__Assigned task__. The entries below should be given again exactly, minus their pictures.

__Records provided__.
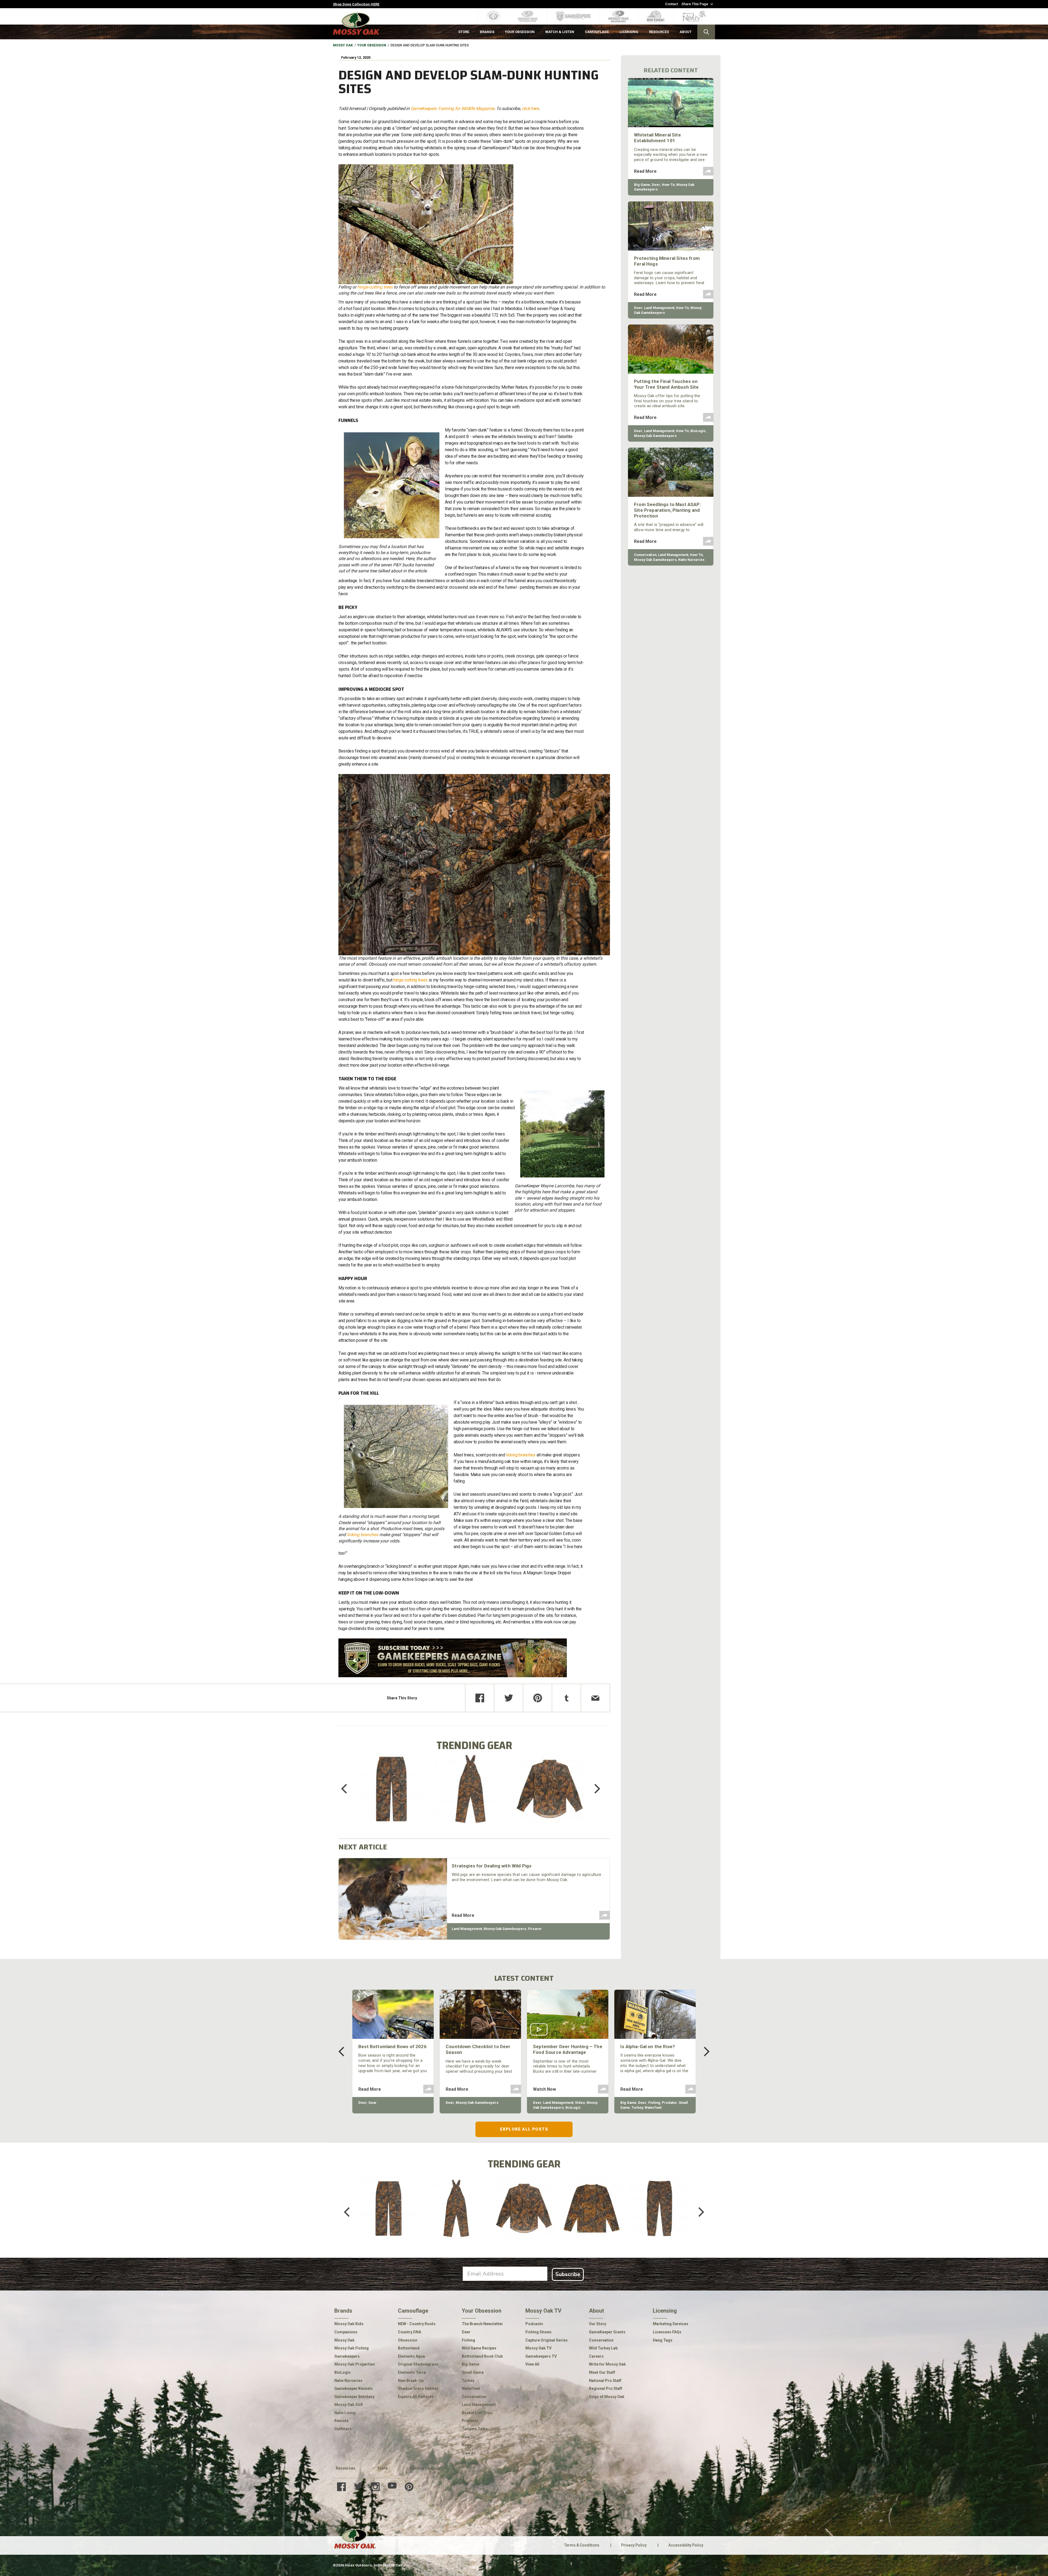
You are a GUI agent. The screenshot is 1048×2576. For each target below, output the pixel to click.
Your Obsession (371, 45)
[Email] (595, 1698)
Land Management (467, 1929)
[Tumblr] (566, 1698)
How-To (668, 185)
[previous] (348, 1789)
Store (382, 2468)
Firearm (534, 1929)
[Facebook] (479, 1698)
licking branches (362, 1534)
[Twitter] (508, 1698)
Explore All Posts (524, 2129)
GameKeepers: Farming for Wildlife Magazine (453, 108)
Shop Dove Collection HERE (356, 4)
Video (580, 2103)
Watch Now (544, 2089)
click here (530, 108)
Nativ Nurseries (691, 560)
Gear (372, 2103)
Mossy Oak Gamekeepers (505, 1929)
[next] (593, 1789)
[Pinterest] (537, 1698)
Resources (345, 2468)
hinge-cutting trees (375, 287)
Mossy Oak (343, 45)
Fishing (654, 2103)
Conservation (645, 555)
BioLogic (698, 431)
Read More (463, 1915)
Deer (656, 185)
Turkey (637, 2107)
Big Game (642, 185)
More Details (391, 1796)
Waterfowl (653, 2107)
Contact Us (420, 2468)
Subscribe (567, 2274)
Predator (669, 2103)
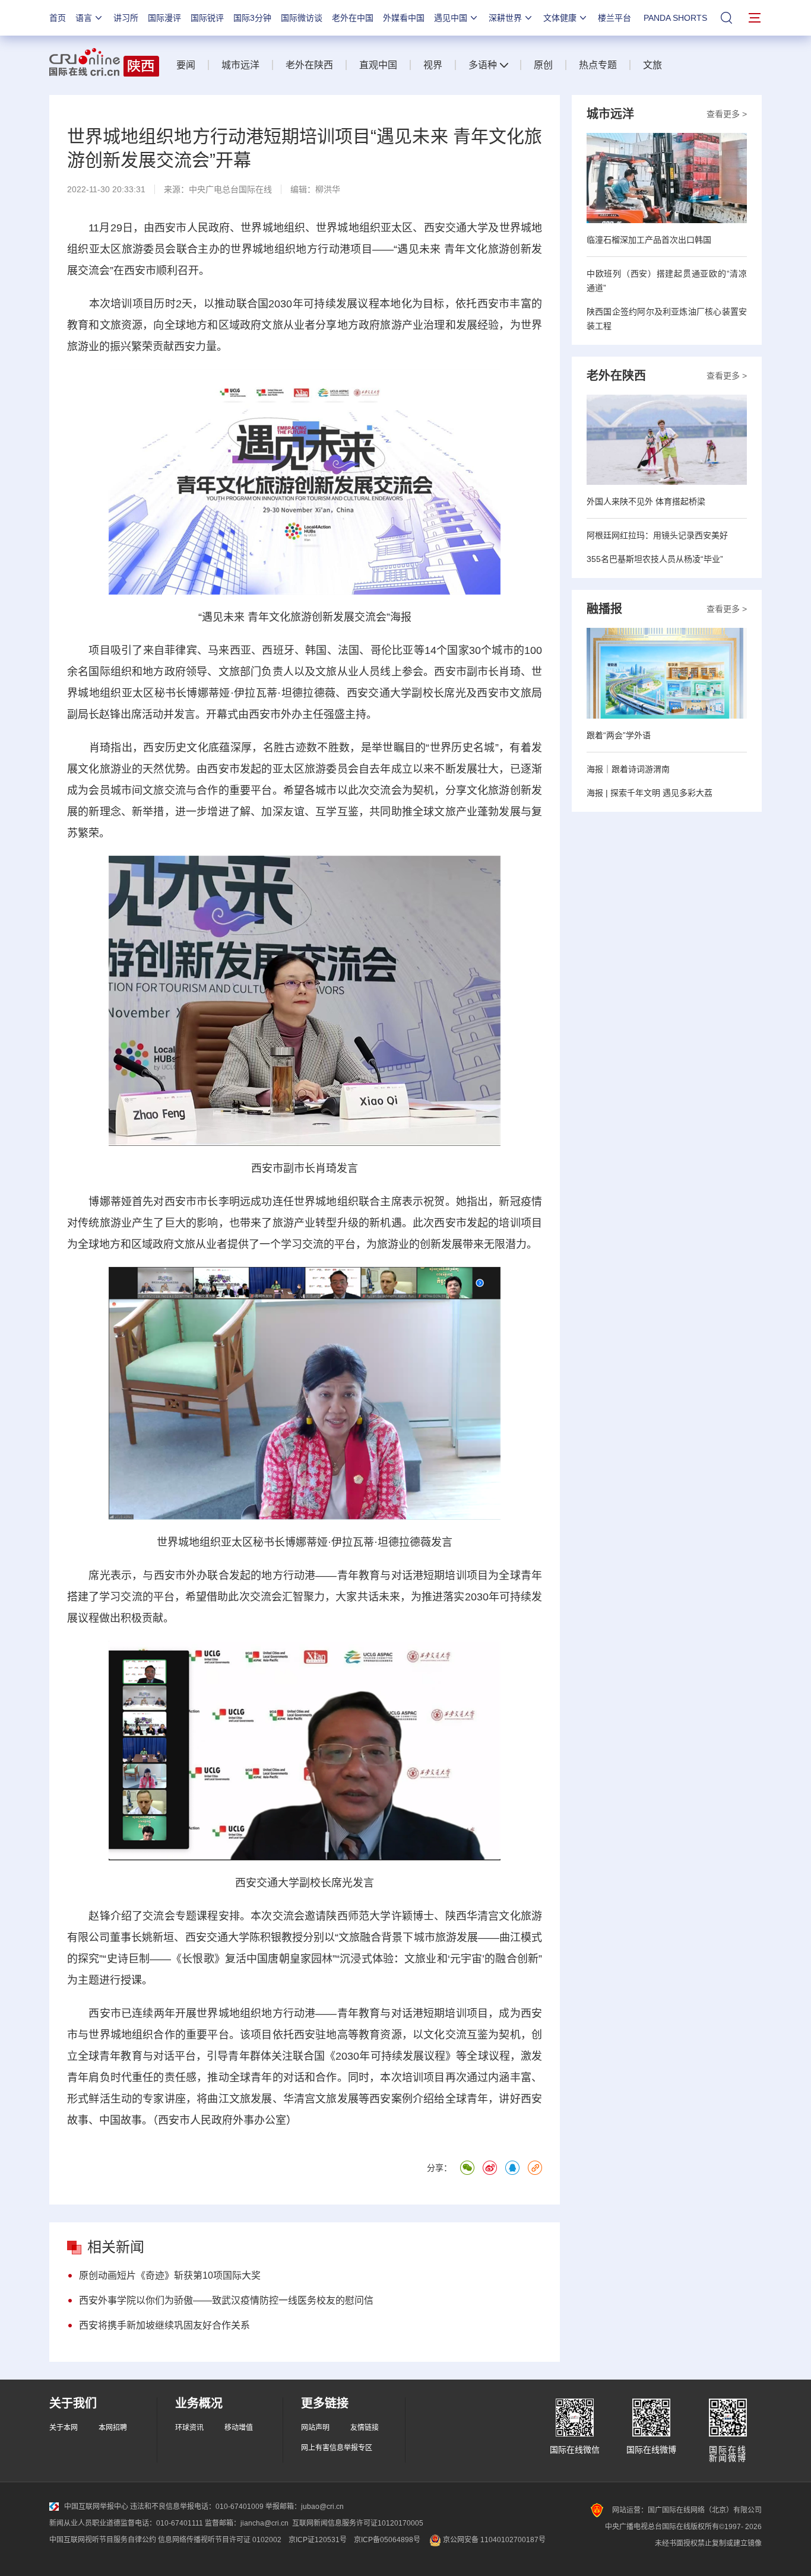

__Result of the task__.
You are a GUI agent. The screenshot is 1048×2576. For each target below, output the pixel to click.
Your Obsession (371, 45)
[Email] (595, 1698)
Land Management (467, 1929)
[Tumblr] (566, 1698)
How-To (668, 185)
[previous] (348, 1789)
Store (382, 2468)
Firearm (534, 1929)
[Facebook] (479, 1698)
licking branches (362, 1534)
[Twitter] (508, 1698)
Explore All Posts (524, 2129)
GameKeepers: Farming for Wildlife Magazine (453, 108)
Shop Dove Collection HERE (356, 4)
Video (580, 2103)
Watch Now (544, 2089)
click here (530, 108)
Nativ Nurseries (691, 560)
Gear (372, 2103)
Mossy Oak Gamekeepers (505, 1929)
[next] (593, 1789)
[Pinterest] (537, 1698)
Resources (345, 2468)
hinge-cutting trees (375, 287)
Mossy Oak (343, 45)
Fishing (654, 2103)
Conservation (645, 555)
BioLogic (698, 431)
Read More (463, 1915)
Deer (656, 185)
Turkey (637, 2107)
Big Game (642, 185)
More Details (391, 1796)
Waterfowl (653, 2107)
Contact Us (420, 2468)
Subscribe (567, 2274)
Predator (669, 2103)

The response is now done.